The modern SaaS team is often drowning in data but starving for insight. Despite having access to endless analytics and user recordings, between 70% and 95% of all new products still fail. This systemic failure occurs because teams rely on “what” users are doing—surface-level “petals” of behavior—while ignoring the “roots” of causality that drive a customer to switch solutions. To build a predictably successful product, your SaaS needs more than a roadmap; it needs a Job Inventory: a structured, stable system of record for human progress.
The Crisis of “Fuzzy” Feedback
The most intimidating point of building a product is standing on the abyss of the unknown, where you see everything and nothing at the same time. Most founders try to bridge this gap by asking customers what they want, but this is a trap. Customers can tell you about their struggles, but they cannot tell you what to do about them. They don’t understand systems thinking, engineering costs, or the long-term implications of their own desires.
Furthermore, traditional feedback—like “the UI is confusing”—is often a “garbage question” that yields “garbage data”. Advanced Jobs-to-be-Done (AJTBD) solves this by defining a Need not as a feature request, but as a Desired Outcome: a specific metric customers use to measure success when executing a job.
Building Your Job Inventory: 50 to 150 Metrics
A core functional job—the stable, solution-agnostic reason your market exists—is not a single task; it is a transformation process. To innovate with precision, you must deconstruct this process into a Job Inventory of 50 to 150 desired outcome statements.
These statements must follow a strict syntax to remain stable over time: [Direction] + [Metric] + [Object of Control] + [Context]. For example: “Minimize the time it takes to summarize conference insights for sharing with colleagues”. While technologies (solutions) are fluid and change rapidly, these underlying metrics of value remain stable for decades.
The Universal Job Map: Diagnostic Architecture
Managing this inventory requires a structural framework.

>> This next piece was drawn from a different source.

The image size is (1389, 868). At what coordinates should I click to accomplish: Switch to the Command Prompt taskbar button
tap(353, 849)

AJTBD utilizes the Universal Job Map, which deconstructs any functional goal into eight predictable stages: Define, Locate, Prepare, Confirm, Execute, Monitor, Modify, and Conclude.

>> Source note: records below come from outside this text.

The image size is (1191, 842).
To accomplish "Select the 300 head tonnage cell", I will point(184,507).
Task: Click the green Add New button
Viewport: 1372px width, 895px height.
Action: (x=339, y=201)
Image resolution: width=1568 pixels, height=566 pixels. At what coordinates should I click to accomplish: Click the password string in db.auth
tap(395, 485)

Most SaaS products suffer from “solution myopia,” focusing only on the “Execute” step. However, true disruption often happens in the “logistical” stages (Product Jobs), such as automating the preparation of data or simplifying acquisition. If your software can “murder” a step—meaning the customer no longer has to perform it at all—you provide a ten-fold improvement in energy efficiency.
The Causal Amplifier: Connecting Function to Identity
A specialized research SaaS doesn’t just store these jobs in a list; it maps their Cross-Level Connections. The JTBD Pyramid reveals that human motivation is layered:
- Product Jobs (Level 1): Practical, hands-on tasks.

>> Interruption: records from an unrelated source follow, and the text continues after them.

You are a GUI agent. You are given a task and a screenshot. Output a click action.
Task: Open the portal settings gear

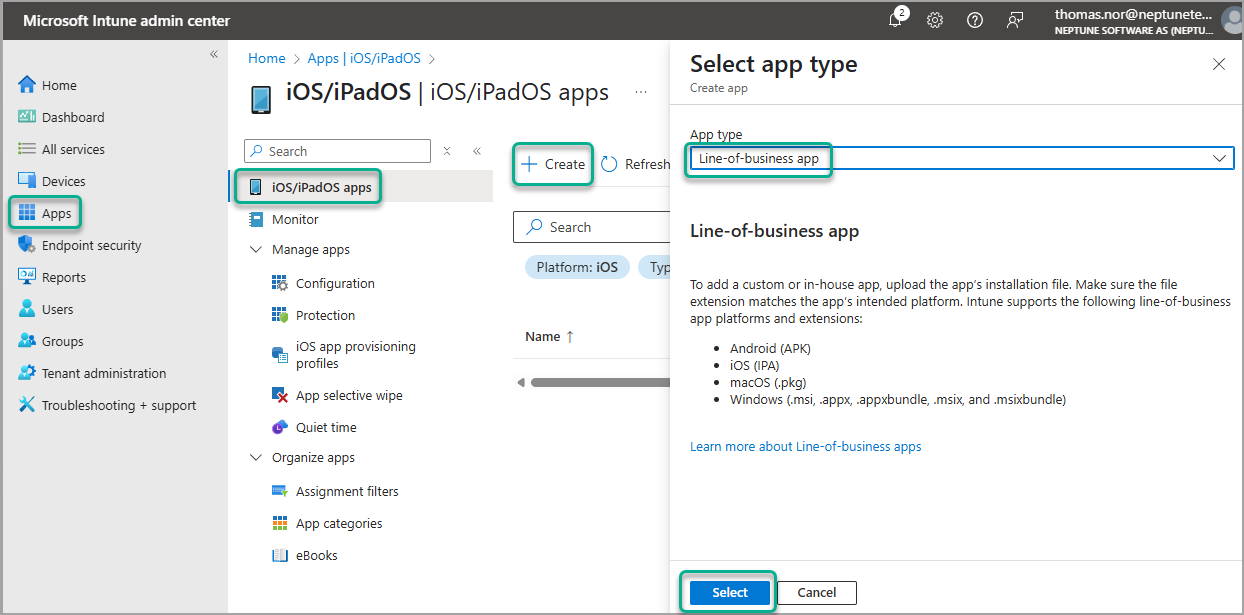click(935, 19)
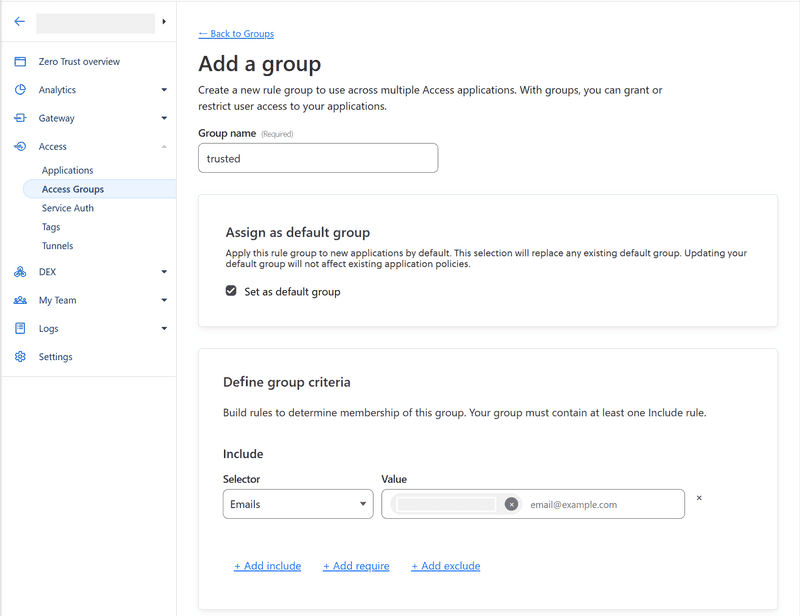Click the Logs document icon
The width and height of the screenshot is (800, 616).
(20, 328)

- Core Jobs (Level 2): The functional goal independent of any tool.
- Role Identity Jobs (Level 3): Who I am trying to be (e.g., “I am a creator”).
- Image Identity Jobs (Level 4): How I want to be seen.
- Emotional Jobs (Level 5): How I want to feel in the moment.
Using a Causal Amplifier Map, teams can see how solving a mundane setup issue (Level 1) “amplifies” the user’s confidence (Level 5) and reinforces their self-image as a “resourceful professional” (Level 4). When a product supports identity and affirmations, it becomes a “character in the customer’s story,” driving devotion rather than just functional loyalty.
Strategic Focus: Selecting Your Innovation Profile
Not all jobs are created equal. To avoid the “feature treadmill,” your SaaS must adopt a clear Innovation Profile—a strategic posture based on which level of the Pyramid is currently most underserved:
- Product Innovation: Focus on Level 1 to remove friction and lower churn.
- Core Innovation: Focus on Level 2 to achieve the functional outcome more effectively.
- Identity Empowerment: Focus on Levels 3 and 4 to help users express their professional or personal identity.
By prioritizing High-Leverage Jobs—those that create ripple effects across the entire Pyramid—your team can make confident, data-backed decisions that lead to an 86% success rate, five times better than the industry average.
Success is not a numbers game of ideas; it is a game of knowing which metrics your customers are using to measure progress. By architecting your research as a System of Record for Progress, you move from building bloated software to building a vital partner in your customer’s journey of becoming.